____ ÜBUNGSDATEN

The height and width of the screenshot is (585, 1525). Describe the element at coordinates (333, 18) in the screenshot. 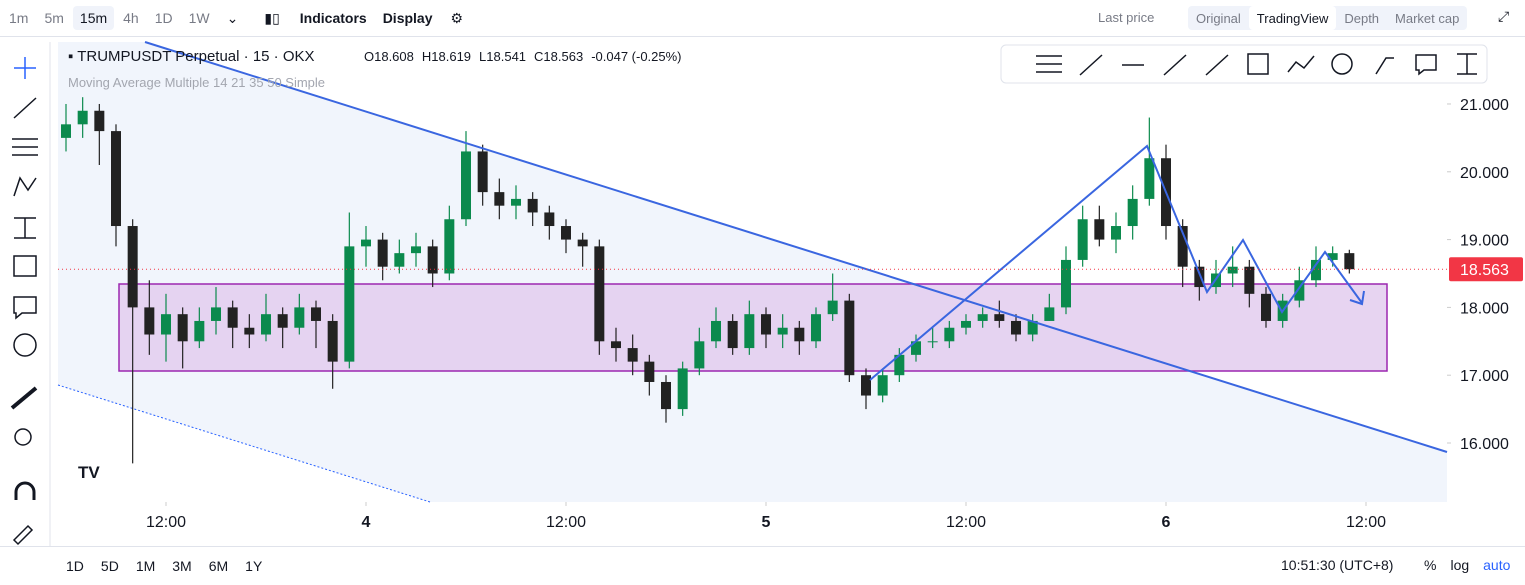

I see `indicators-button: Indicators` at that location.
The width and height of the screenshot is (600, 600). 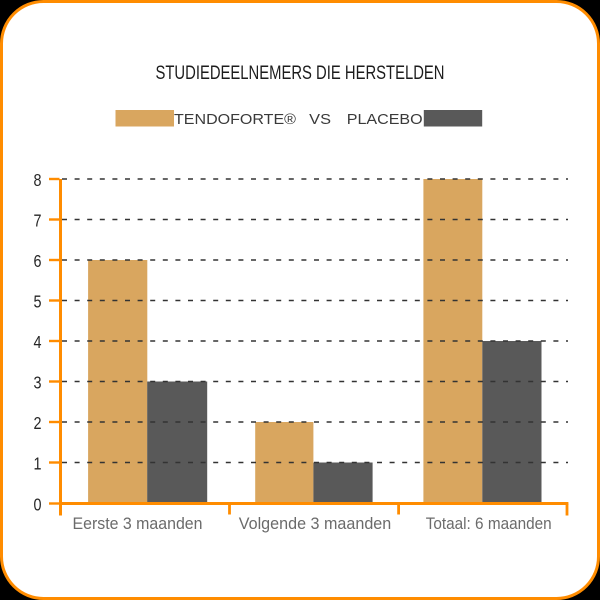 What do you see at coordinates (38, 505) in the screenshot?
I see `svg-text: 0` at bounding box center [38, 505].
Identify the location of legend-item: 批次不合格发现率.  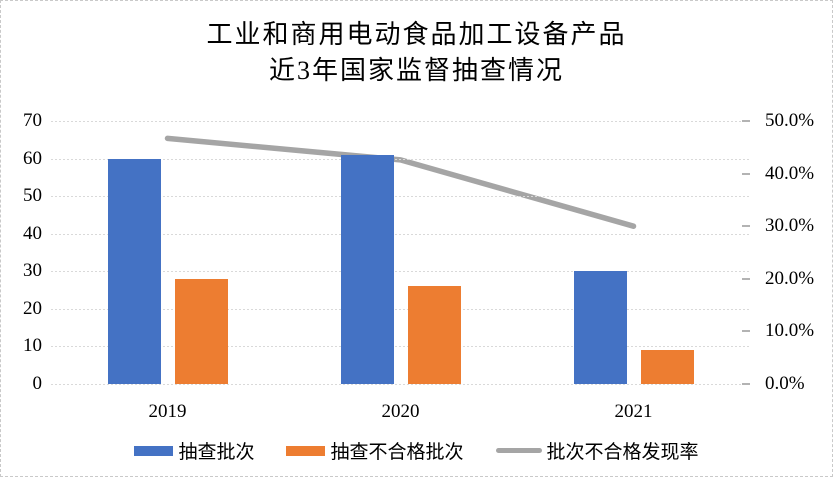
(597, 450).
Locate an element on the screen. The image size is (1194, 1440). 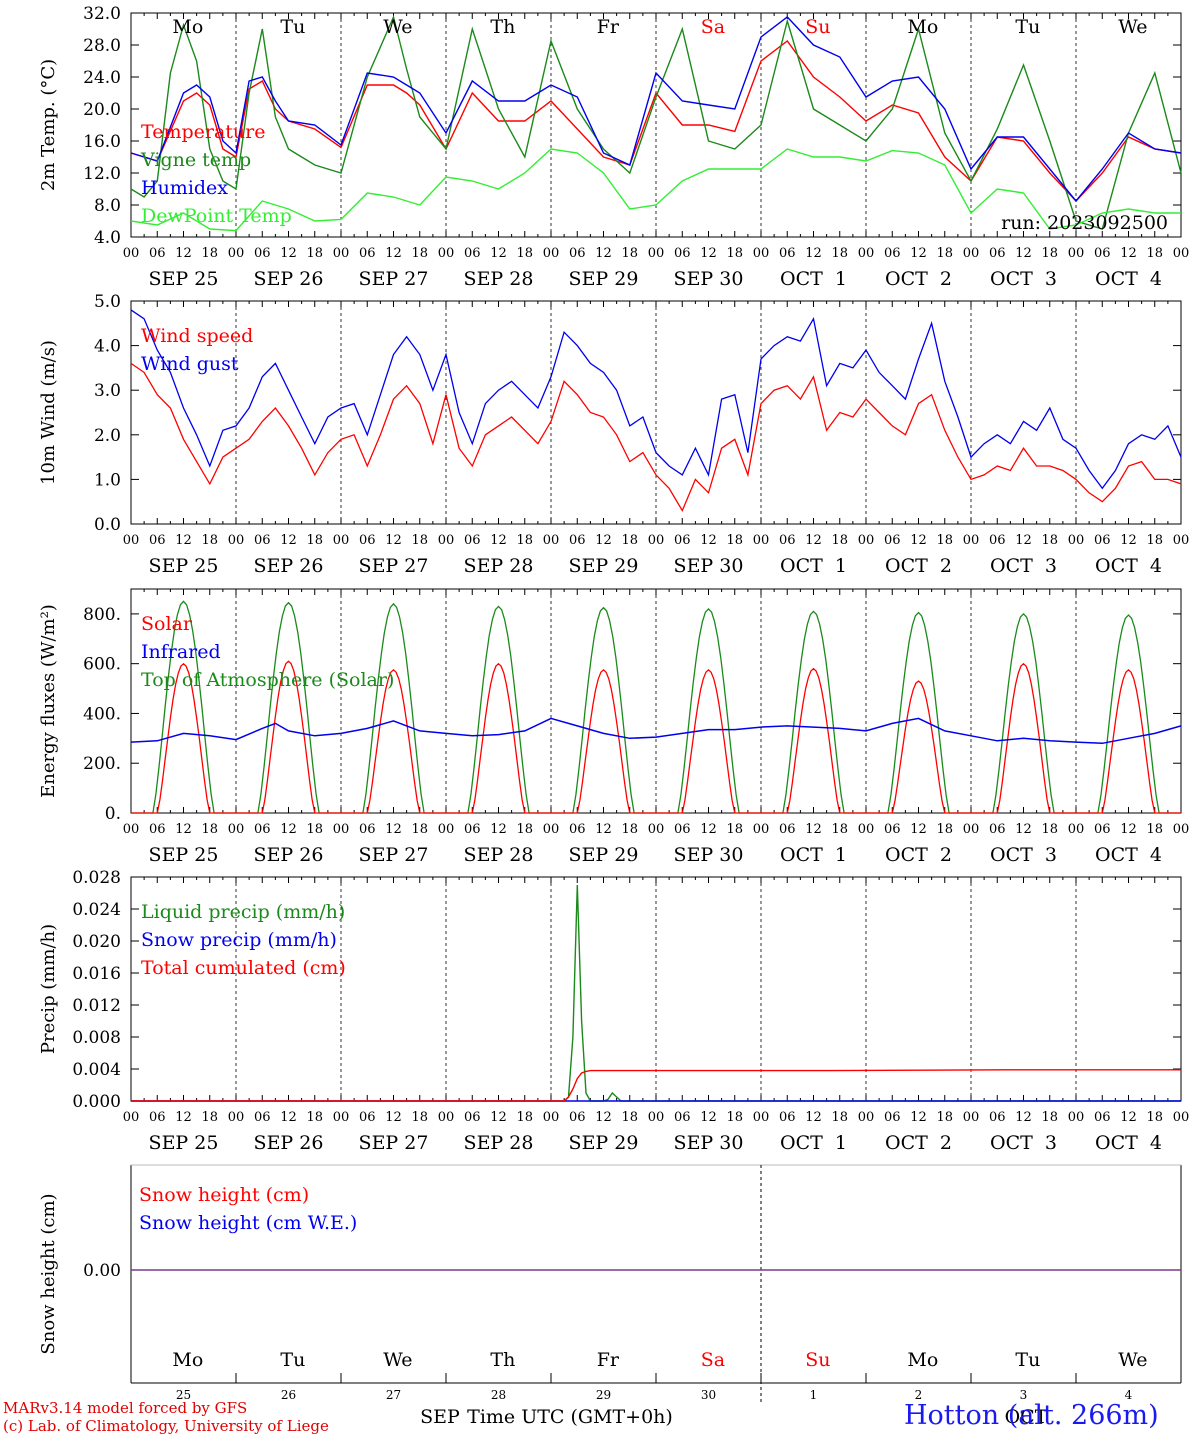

________

AUFGABE: Überführe die Datensätze oben in eine JSON-Liste von Strings mit je einem String pro Zeile. Beginne bei der Zeile, die „Identify the location“ enthält, und ende mit dem Schluss der Datensätze; lass Leerzeilen und Bilder weg.

MUSTERLÖSUNG:
[
  "Identify the location of legend-item: 批次不合格发现率.  ",
  "(597, 450).",
  "Locate an element on the screen. The image size is (1194, 1440). "
]